If anything, as noted above, studies suggest black people value education more than other groups. And that makes sense, since if you don't have a lot of money or advantages, the belief that you can improve your socioeconomic status through education becomes even more important.

COSBY: We have to begin to build in the neighborhood, have restaurants, have cleaners, have pharmacies, have real estate, have medical buildings instead of trying to rob them all. And so, ladies and gentlemen, please, Dorothy Height, where ever she’s sitting, she didn’t do all that stuff so that she could hear somebody say “I can’t stand algebra, I can’t stand…and “what you is.” It’s horrible.

"...build in the neighborhood, have restaurants, have cleaners, have pharmacies, have real estate, have medical buildings instead of trying to rob them all"

This is a pretty boilerplate black self-empowerment message with the added implication that the reason black neighborhoods lack resources is because black people can't stop stealing. As stated above, public policy is at the root of the economic woes of impoverished black neighborhoods, but it's also important to note that property crime arrests had dropped dramatically by the time Cosby had given this speech, according to the Bureau of Justice Statistics.

COSBY: Basketball players, multimillionaires can’t write a paragraph. Football players, multimillionaires, can’t read. Yes. Multimillionaires. Well, Brown V Board of Education, where are we today? It’s there. They paved the way. What did we do with it. The white man, he’s laughing, got to be laughing. 50 percent drop out, rest of them in prison.

"The white man, he’s laughing, got to be laughing. 50 percent drop out, rest of them in prison"

Cosby is again exaggerating the black dropout rate, which at the time was 13 percent, not 50 percent. This also sounds a bit like an invocation of the myth that there are black men in prison than in college.

At any rate mass incarceration, like segregation, is the result of conscious public policy decisions that affected blacks far more than whites. For example, even though blacks do drugs at similar rates to whites, and whites are more likely to deal drugs, blacks are far more likely to be arrested for drug related crimes according to a study from Brookings.

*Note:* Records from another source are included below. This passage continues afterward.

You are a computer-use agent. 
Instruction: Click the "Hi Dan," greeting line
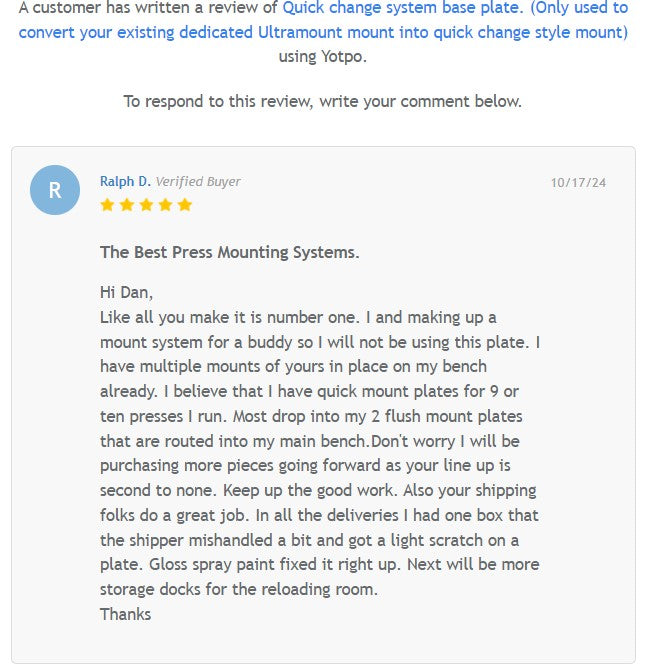pos(126,293)
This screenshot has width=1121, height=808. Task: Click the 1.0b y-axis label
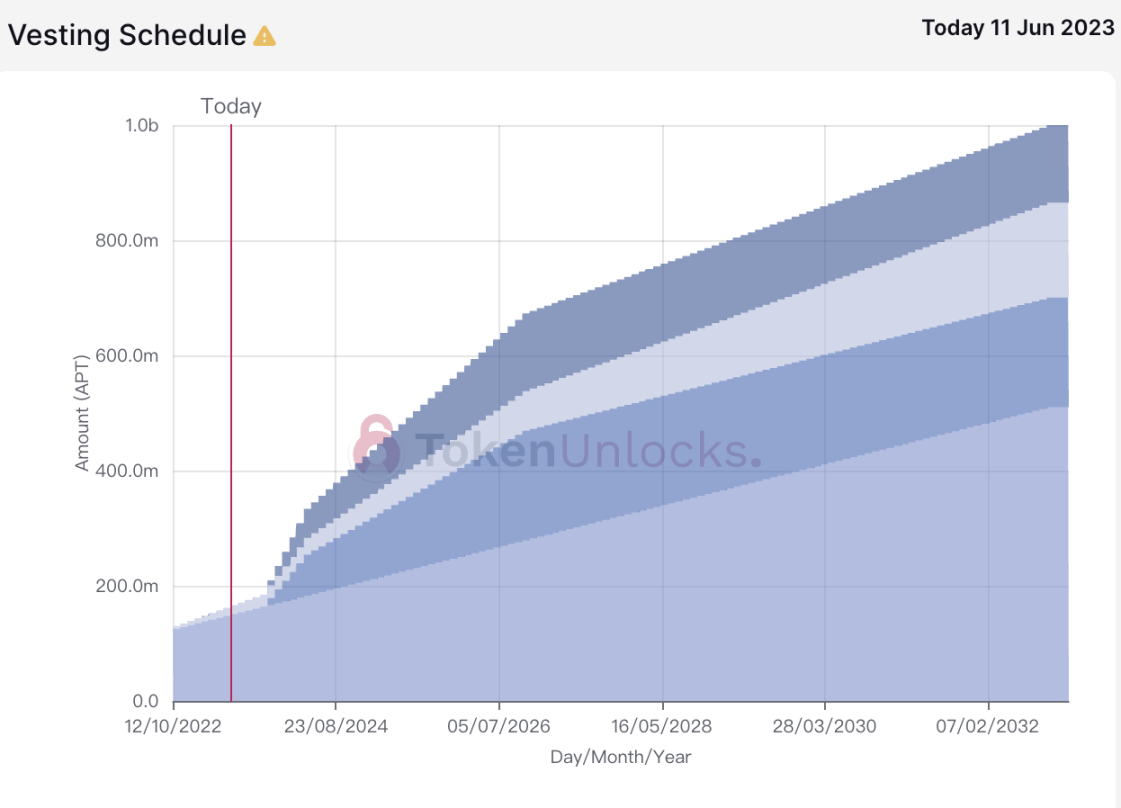pos(142,126)
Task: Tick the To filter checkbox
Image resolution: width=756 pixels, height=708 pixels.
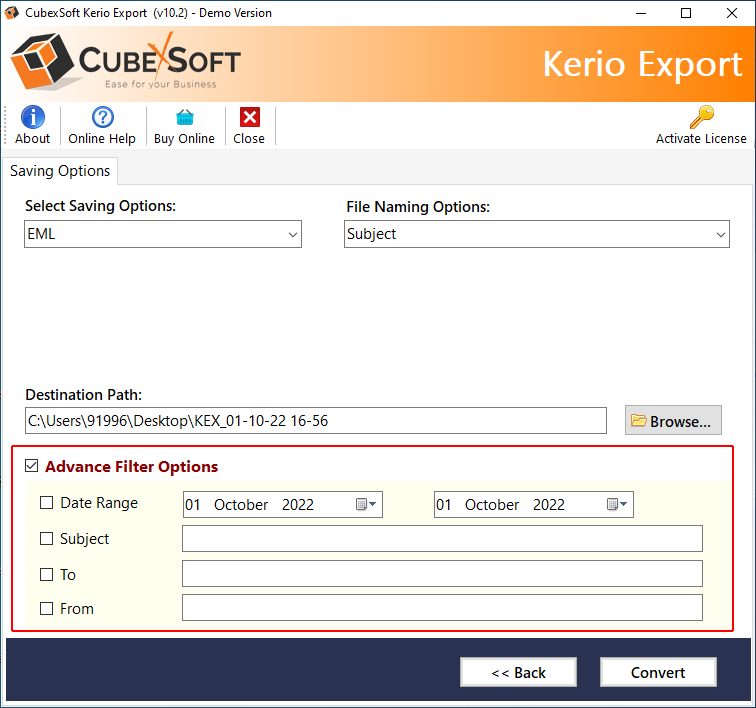Action: 47,575
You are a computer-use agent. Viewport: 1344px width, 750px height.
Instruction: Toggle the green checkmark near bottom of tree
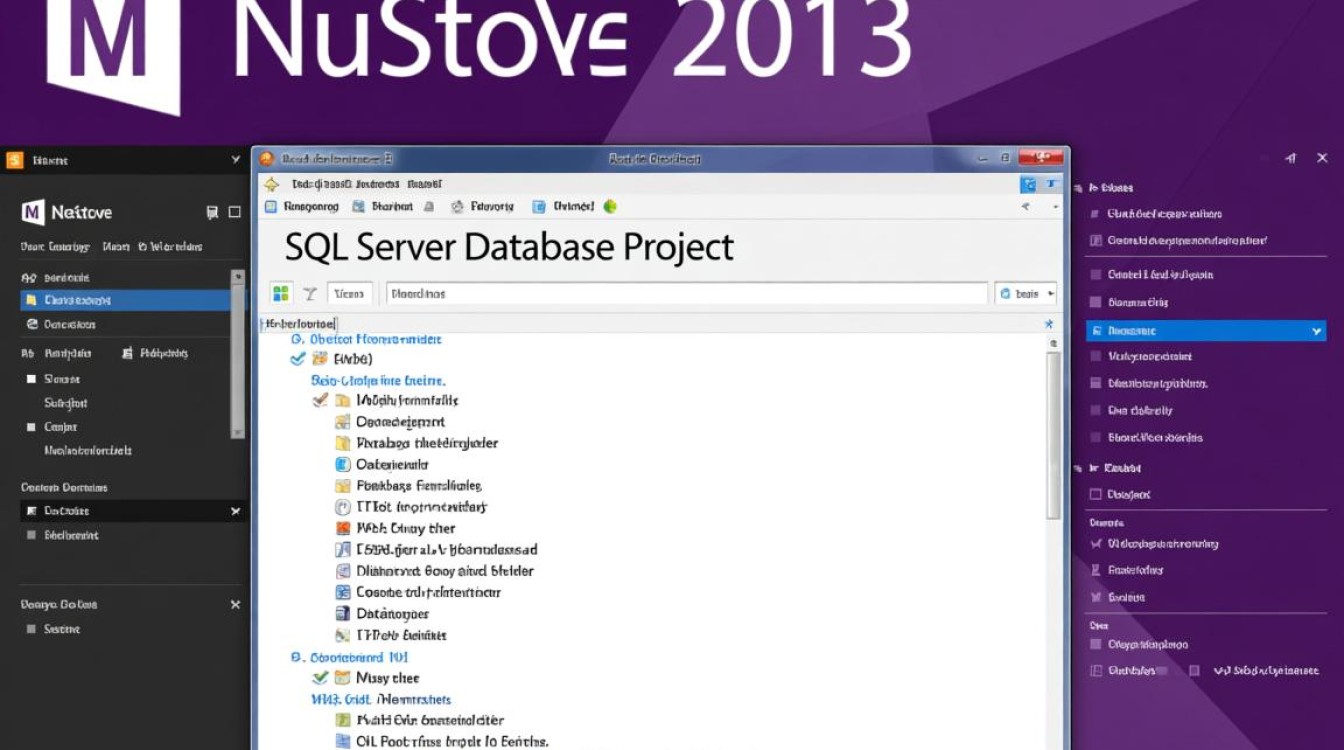click(x=320, y=678)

COSBY: You got to tell me that if there was parenting, help me, if there was parenting, he wouldn’t have picked up the Coca Cola bottle and walked out with it to get shot in the back of the head. He wouldn’t have. Not if he loved his parents. And not if they were parenting! Not if the father would come home. Not if the boy hadn’t dropped the sperm cell inside of the girl and the girl had said, “No, you have to come back here and be the father of this child.” Not “I don’t have to.”

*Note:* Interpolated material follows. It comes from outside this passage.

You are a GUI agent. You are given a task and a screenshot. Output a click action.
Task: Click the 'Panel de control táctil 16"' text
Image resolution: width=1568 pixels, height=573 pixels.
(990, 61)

Therefore, you have the pile up of these sweet beautiful things born by nature raised by no one. Give them presents. You’re raising pimps. That’s what a pimp is. A pimp will act nasty to you so you have to go out and get them something. And then you bring it back and maybe he or she hugs you. And that’s why pimp is so famous. They’ve got a drink called the “Pimp­something.” You all wonder what that’s about, don’t you? Well, you’re probably going to let Jesus figure it out for you (laughter).

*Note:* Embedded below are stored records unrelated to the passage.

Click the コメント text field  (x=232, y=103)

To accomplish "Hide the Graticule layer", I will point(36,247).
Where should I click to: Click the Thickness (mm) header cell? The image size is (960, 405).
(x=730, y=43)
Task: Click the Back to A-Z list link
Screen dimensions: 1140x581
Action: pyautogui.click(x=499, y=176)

"You’re raising pimps. That’s what a pimp is. A pimp will act nasty to you so you have to go out and get them something. And then you bring it back and maybe he or she hugs you. And that’s why pimp is so famous."

Given Cosby's verbal abuse of the black community writ large, this passage becomes an interesting if inadvertent commentary on Cosby's dimming but enduring prominence.

COSBY: Well, I’ve got something to tell you about Jesus. When you go to the church, look at the stained glass things of Jesus. Look at them. Is Jesus smiling? Not in one picture. So, tell your friends. Let’s try to do something. Let’s try to make Jesus smile. Let’s start parenting.

Thank you, thank you (clapping, cheers).

"Let's start parenting."

Cliff Huxtable is not a real person. Given what we know about him now, no one should take parenting advice from Bill Cosby.